### EXERCISE OBJECTIVE
Below are the records. Reproduce exactly the lines from the one containing "The image size is (1366, 768)." through the final line, and omit any pictures.

....

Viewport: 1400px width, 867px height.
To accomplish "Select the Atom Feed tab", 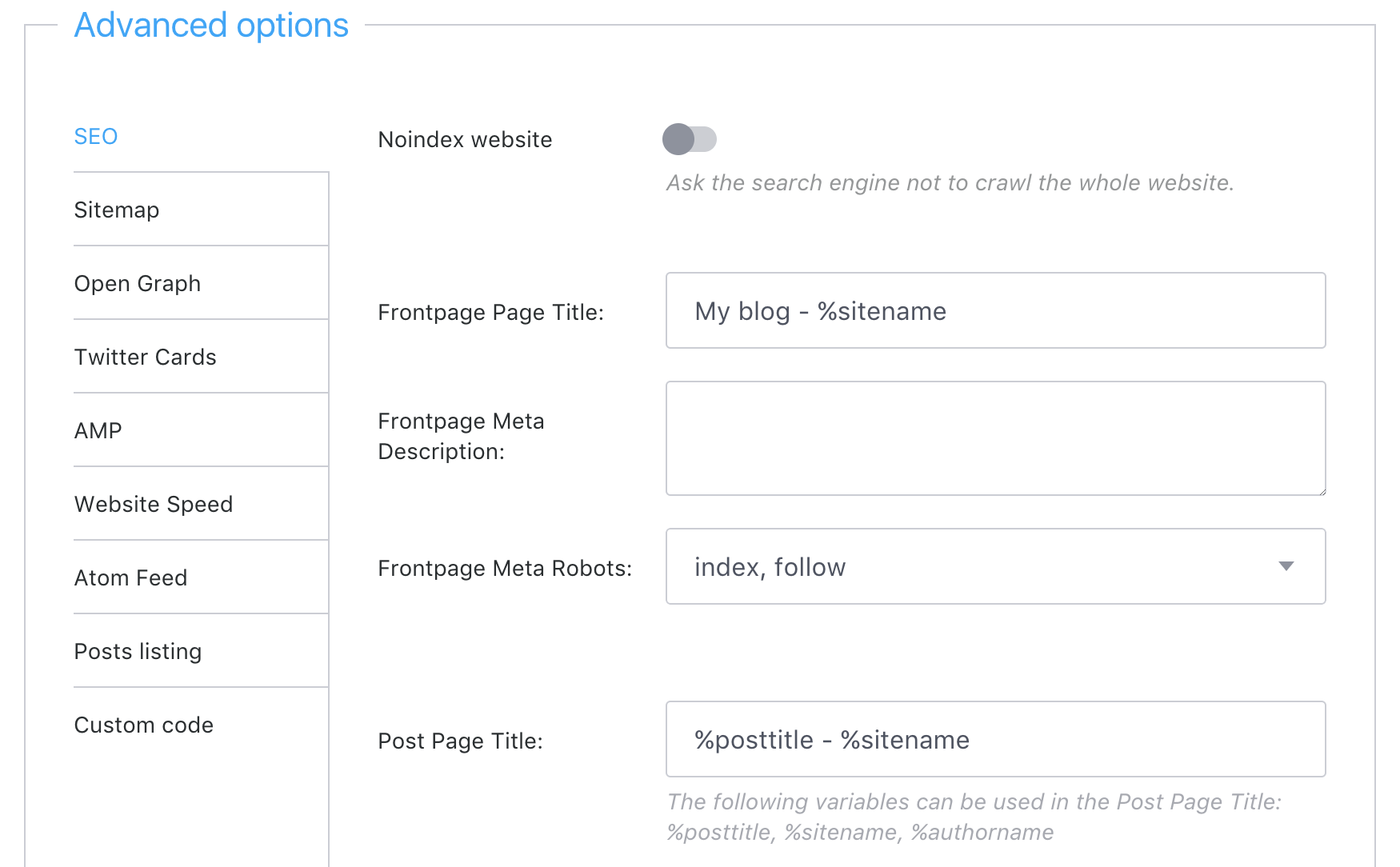I will point(130,577).
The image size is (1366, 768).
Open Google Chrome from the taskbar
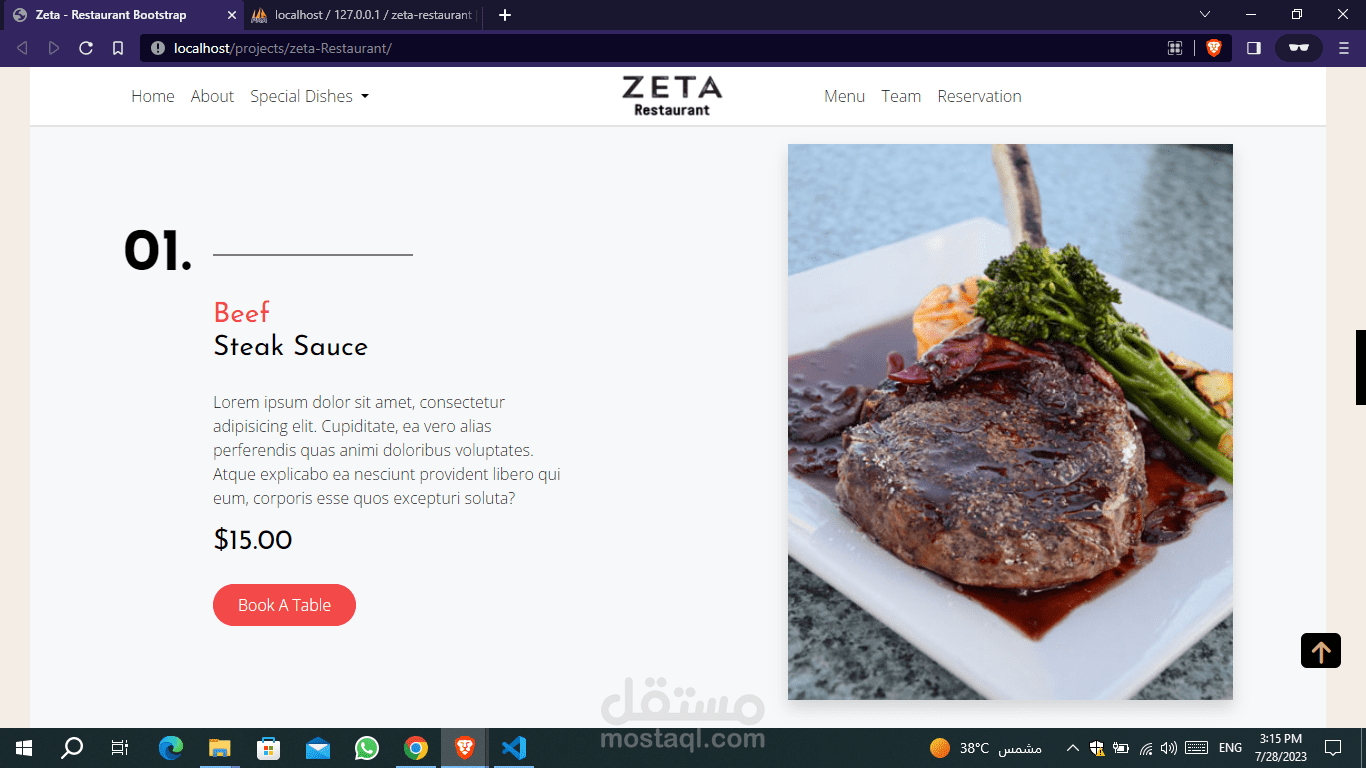tap(416, 748)
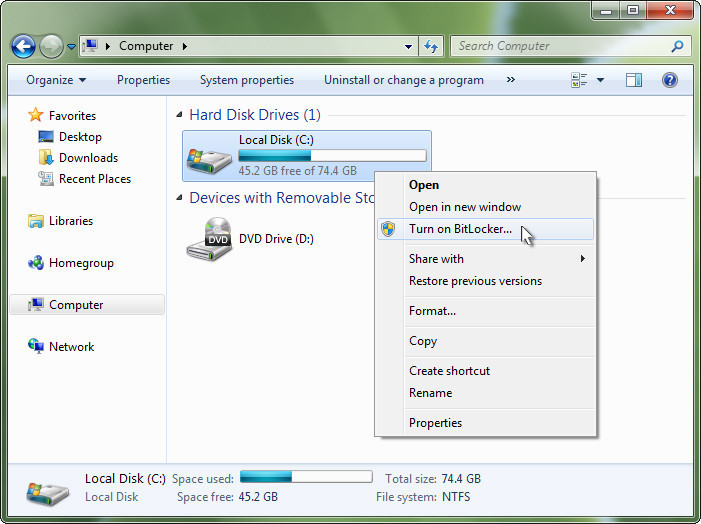
Task: Select Turn on BitLocker from context menu
Action: click(x=460, y=229)
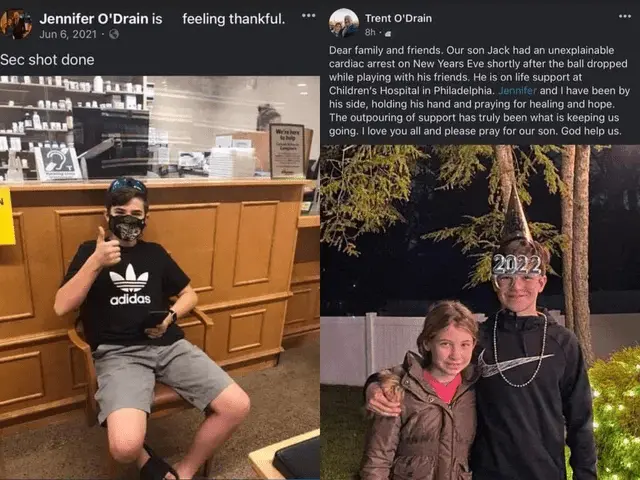640x480 pixels.
Task: Open the New Year's Eve photo
Action: point(480,312)
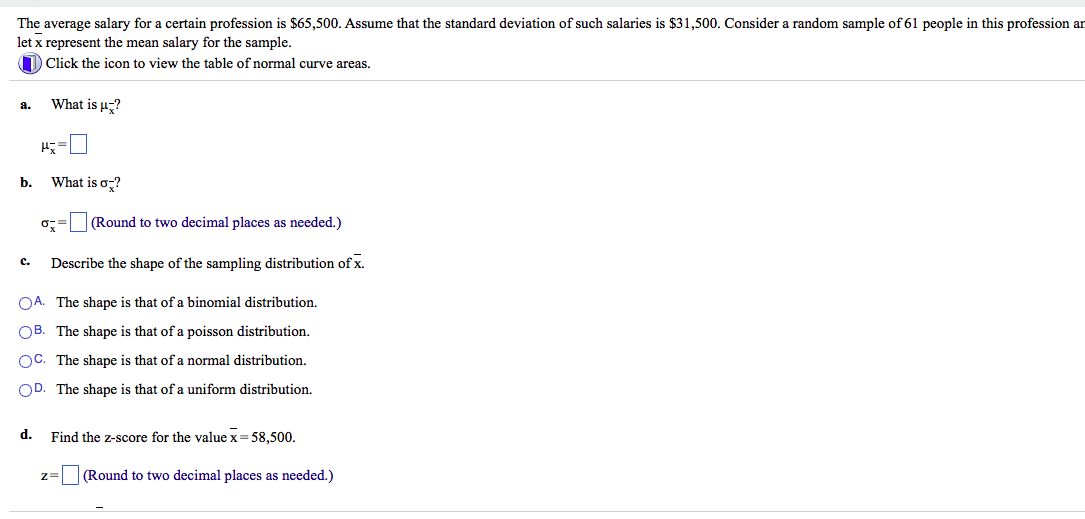Screen dimensions: 1085x519
Task: Select radio button for option D
Action: (x=26, y=390)
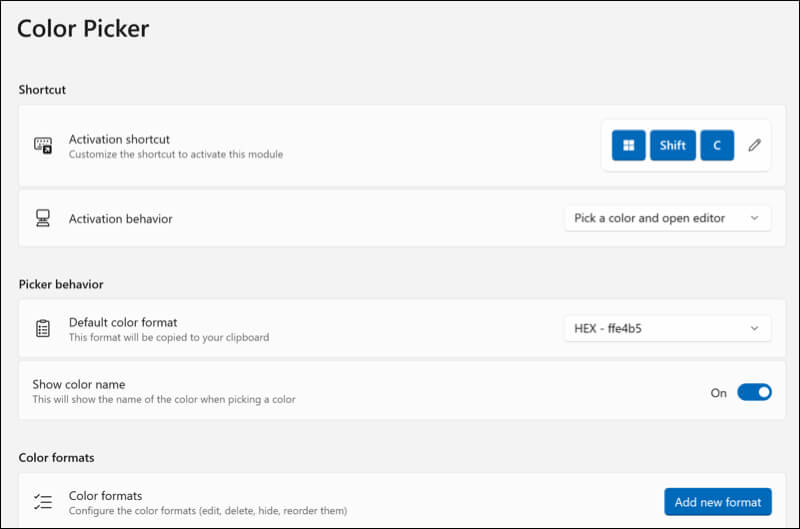Click the checklist icon beside Color formats

coord(43,502)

....

### COMPLETED EXERCISE
The image size is (1366, 768).
Open Google Chrome from the taskbar
tap(416, 748)
Task: Select Turn on BitLocker from context menu
Action: click(x=460, y=229)
640x480 pixels.
Task: Open the New Year's Eve photo
Action: point(480,312)
Screen dimensions: 1085x519
Task: Select radio button for option D
Action: (x=26, y=390)
Click the checklist icon beside Color formats

coord(43,502)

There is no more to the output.